__Activity__. Please restate, word for word, the lines below that begin at the one with "Juventus (808, 1013)" and end at the one with "Fiorentina (811, 1111)". Leave out all other lines.

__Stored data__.
▼

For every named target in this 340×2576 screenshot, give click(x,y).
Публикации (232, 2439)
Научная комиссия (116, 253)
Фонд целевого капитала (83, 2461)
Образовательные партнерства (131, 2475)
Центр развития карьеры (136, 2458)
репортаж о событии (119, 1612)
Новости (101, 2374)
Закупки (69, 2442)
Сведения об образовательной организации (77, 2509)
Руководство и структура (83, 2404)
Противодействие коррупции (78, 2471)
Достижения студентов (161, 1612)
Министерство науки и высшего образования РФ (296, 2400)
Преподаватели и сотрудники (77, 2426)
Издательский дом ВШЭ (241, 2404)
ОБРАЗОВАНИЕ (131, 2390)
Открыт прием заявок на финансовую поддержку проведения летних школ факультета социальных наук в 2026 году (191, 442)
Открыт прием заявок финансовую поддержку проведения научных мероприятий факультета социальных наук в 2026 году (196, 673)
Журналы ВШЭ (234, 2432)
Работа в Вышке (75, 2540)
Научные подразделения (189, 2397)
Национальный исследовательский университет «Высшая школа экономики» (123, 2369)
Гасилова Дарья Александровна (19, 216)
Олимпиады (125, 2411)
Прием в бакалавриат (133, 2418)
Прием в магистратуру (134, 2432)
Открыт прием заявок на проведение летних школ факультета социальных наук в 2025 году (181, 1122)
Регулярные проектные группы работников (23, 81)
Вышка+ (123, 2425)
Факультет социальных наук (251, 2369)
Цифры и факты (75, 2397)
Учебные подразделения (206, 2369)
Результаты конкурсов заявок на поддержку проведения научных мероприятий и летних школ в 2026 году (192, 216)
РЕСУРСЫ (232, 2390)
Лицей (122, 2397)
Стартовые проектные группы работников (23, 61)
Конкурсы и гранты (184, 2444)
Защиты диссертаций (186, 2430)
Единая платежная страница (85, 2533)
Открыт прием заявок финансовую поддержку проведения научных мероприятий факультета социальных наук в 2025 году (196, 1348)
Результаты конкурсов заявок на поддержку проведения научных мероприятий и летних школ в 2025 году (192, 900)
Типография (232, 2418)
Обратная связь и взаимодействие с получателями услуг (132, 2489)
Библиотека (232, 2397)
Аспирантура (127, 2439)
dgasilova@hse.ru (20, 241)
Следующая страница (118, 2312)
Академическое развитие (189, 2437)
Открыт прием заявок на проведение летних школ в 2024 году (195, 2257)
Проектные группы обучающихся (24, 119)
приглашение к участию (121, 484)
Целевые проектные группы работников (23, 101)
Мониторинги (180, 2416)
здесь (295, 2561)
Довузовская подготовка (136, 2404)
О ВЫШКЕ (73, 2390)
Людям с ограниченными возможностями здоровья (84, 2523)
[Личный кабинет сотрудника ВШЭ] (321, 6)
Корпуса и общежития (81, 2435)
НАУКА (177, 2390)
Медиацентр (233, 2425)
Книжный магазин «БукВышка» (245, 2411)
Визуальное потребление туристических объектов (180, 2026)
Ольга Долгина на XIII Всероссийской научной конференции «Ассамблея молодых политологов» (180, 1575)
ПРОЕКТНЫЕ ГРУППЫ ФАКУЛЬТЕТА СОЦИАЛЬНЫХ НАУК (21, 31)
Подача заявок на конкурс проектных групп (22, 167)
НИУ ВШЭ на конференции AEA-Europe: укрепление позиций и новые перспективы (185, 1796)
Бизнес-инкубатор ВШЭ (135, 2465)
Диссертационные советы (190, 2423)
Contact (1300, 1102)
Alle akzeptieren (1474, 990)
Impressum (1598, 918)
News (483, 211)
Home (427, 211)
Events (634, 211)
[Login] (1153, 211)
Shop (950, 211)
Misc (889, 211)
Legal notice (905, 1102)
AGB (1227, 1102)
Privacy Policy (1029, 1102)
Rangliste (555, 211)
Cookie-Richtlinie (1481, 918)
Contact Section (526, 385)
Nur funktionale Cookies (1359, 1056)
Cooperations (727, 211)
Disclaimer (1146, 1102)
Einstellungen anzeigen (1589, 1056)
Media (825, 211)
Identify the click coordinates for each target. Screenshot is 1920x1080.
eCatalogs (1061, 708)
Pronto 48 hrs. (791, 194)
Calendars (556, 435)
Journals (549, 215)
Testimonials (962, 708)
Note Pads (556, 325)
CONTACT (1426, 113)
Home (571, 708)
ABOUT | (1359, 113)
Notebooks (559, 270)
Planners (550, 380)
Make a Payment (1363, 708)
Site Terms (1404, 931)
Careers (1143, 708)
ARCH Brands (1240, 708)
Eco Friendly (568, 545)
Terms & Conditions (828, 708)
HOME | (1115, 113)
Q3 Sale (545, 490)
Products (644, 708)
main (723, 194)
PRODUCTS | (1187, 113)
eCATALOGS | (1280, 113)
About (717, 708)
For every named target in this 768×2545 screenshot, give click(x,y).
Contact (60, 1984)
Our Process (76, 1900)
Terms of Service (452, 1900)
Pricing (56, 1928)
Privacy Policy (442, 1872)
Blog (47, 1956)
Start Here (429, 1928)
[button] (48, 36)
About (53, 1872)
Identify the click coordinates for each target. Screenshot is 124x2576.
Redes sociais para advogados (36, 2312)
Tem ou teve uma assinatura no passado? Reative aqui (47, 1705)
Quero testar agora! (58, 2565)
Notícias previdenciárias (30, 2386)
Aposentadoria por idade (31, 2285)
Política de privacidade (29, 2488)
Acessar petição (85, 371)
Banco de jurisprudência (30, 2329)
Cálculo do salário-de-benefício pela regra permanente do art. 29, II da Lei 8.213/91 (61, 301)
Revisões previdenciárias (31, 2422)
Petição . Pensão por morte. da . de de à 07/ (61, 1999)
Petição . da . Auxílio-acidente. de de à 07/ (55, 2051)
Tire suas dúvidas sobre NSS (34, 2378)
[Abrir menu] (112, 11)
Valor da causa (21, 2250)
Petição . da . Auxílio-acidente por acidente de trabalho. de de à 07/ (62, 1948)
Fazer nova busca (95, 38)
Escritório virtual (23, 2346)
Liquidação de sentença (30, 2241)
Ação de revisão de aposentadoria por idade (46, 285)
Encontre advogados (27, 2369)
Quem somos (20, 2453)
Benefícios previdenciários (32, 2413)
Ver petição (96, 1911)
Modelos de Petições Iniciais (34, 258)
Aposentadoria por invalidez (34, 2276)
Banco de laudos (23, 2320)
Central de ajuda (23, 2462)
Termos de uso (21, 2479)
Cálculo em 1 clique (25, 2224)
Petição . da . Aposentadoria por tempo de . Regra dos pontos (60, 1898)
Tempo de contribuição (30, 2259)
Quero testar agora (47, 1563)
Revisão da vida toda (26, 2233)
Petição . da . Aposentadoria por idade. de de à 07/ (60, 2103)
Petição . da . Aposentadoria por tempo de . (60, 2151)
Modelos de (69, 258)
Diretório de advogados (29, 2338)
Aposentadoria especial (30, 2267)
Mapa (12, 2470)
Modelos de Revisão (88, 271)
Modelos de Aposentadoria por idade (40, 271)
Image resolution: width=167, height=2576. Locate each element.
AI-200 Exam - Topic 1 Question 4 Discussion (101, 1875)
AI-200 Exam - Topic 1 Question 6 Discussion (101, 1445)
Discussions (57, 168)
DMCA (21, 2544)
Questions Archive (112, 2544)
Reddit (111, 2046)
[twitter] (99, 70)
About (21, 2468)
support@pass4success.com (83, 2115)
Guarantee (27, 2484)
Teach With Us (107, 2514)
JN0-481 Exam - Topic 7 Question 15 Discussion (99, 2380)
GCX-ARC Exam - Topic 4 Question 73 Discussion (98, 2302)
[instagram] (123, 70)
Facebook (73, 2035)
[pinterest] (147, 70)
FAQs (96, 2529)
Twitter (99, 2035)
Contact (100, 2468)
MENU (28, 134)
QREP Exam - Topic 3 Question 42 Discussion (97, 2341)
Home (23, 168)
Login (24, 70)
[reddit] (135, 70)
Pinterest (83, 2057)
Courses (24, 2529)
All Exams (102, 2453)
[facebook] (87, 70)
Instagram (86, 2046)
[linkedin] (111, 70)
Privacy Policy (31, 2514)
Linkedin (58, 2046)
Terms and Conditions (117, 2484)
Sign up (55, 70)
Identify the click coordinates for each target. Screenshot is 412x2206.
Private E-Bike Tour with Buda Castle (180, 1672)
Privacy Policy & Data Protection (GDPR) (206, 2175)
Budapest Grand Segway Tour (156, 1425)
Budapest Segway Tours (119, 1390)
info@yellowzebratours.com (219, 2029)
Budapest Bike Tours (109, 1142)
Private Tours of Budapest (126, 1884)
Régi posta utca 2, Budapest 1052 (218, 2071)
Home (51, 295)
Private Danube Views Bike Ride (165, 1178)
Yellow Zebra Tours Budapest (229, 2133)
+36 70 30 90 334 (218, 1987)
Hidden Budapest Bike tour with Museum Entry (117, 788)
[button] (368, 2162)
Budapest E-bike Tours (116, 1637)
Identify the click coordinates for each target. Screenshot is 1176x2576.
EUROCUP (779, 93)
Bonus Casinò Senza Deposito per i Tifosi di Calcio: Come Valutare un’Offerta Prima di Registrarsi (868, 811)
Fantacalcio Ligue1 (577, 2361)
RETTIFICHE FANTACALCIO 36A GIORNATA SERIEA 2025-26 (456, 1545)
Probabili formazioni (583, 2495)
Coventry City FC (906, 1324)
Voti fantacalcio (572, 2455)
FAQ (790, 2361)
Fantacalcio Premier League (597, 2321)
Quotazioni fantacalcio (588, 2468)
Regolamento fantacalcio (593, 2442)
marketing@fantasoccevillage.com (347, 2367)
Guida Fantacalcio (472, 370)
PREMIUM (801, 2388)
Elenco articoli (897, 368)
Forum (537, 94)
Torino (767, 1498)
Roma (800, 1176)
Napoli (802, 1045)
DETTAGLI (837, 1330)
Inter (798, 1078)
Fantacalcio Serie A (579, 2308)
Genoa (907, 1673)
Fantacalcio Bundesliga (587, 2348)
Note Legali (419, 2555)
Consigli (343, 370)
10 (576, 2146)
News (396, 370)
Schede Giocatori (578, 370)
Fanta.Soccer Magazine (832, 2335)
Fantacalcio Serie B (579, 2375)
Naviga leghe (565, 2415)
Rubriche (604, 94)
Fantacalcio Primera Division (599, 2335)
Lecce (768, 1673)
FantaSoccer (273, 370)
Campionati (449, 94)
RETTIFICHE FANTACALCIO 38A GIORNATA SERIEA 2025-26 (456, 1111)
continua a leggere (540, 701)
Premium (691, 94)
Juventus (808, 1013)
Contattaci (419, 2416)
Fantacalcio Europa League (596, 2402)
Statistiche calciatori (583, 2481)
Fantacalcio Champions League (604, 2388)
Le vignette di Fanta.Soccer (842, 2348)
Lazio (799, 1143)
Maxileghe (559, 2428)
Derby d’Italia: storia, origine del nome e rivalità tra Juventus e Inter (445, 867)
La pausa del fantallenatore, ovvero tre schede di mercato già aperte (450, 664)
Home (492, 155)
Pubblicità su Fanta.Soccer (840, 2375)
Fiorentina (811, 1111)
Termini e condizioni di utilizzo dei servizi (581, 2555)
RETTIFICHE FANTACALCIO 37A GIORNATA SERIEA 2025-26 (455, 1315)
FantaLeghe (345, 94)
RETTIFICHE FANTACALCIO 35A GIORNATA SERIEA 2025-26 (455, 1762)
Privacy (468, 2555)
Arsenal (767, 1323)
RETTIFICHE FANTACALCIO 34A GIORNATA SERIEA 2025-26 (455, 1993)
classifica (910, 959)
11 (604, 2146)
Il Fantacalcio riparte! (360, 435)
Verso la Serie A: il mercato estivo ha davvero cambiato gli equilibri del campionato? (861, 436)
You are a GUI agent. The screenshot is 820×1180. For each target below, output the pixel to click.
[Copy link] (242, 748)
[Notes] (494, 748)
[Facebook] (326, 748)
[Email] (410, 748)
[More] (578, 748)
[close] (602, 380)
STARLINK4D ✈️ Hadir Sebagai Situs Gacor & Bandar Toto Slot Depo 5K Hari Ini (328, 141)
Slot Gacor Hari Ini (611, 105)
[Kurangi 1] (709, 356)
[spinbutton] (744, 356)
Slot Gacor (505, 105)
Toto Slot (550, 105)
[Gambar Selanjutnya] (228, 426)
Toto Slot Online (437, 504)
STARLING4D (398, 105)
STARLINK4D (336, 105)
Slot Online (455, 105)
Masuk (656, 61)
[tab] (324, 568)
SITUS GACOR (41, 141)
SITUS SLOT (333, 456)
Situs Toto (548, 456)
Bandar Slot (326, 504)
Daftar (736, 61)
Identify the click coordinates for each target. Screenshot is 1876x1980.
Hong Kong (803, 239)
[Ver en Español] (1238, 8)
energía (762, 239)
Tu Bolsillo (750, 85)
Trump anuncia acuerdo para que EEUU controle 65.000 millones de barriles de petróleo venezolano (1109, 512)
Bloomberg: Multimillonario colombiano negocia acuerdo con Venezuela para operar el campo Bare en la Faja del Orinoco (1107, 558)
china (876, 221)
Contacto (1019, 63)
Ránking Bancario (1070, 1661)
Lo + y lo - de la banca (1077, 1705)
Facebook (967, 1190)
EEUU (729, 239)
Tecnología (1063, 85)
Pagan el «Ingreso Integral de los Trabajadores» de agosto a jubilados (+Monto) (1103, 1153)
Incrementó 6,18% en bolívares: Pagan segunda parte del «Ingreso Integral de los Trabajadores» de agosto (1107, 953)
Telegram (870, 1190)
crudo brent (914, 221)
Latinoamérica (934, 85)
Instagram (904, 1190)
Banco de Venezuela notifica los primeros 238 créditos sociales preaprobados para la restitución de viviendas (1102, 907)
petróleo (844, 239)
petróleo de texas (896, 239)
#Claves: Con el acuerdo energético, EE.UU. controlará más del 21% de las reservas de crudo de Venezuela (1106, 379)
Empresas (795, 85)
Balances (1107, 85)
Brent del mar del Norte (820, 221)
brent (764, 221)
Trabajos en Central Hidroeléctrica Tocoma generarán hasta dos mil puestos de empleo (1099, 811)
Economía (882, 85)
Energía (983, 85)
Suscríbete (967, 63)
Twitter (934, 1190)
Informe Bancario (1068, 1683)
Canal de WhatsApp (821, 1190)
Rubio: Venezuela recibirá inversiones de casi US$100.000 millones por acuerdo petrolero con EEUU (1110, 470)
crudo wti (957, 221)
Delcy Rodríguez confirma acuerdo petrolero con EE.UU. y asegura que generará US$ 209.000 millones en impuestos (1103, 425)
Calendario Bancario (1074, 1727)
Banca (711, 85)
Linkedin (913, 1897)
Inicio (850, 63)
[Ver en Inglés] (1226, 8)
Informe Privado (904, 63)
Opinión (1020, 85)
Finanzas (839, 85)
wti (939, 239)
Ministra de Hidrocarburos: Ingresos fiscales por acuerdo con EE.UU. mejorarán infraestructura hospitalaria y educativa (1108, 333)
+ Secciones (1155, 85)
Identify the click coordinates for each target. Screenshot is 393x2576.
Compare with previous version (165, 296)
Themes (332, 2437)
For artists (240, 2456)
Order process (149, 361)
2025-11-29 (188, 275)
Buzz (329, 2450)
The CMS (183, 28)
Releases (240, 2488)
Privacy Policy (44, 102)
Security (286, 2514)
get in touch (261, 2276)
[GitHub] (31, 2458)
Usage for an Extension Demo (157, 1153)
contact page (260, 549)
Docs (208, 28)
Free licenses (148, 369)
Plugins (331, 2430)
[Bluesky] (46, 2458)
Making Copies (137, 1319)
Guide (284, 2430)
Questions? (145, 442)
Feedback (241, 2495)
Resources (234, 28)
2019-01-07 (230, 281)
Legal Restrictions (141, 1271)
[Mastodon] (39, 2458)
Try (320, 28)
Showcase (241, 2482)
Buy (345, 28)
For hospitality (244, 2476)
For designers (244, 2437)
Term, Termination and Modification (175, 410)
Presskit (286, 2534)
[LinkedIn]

▲

__Written answer__.
Juventus (808, 1013)
Contattaci (419, 2416)
Fantacalcio Europa League (596, 2402)
Statistiche calciatori (583, 2481)
Fantacalcio Champions League (604, 2388)
Le vignette di Fanta.Soccer (842, 2348)
Lazio (799, 1143)
Maxileghe (559, 2428)
Derby d’Italia: storia, origine del nome e rivalità tra Juventus e Inter (445, 867)
La pausa del fantallenatore, ovvero tre schede di mercato già aperte (450, 664)
Home (492, 155)
Pubblicità su Fanta.Soccer (840, 2375)
Fiorentina (811, 1111)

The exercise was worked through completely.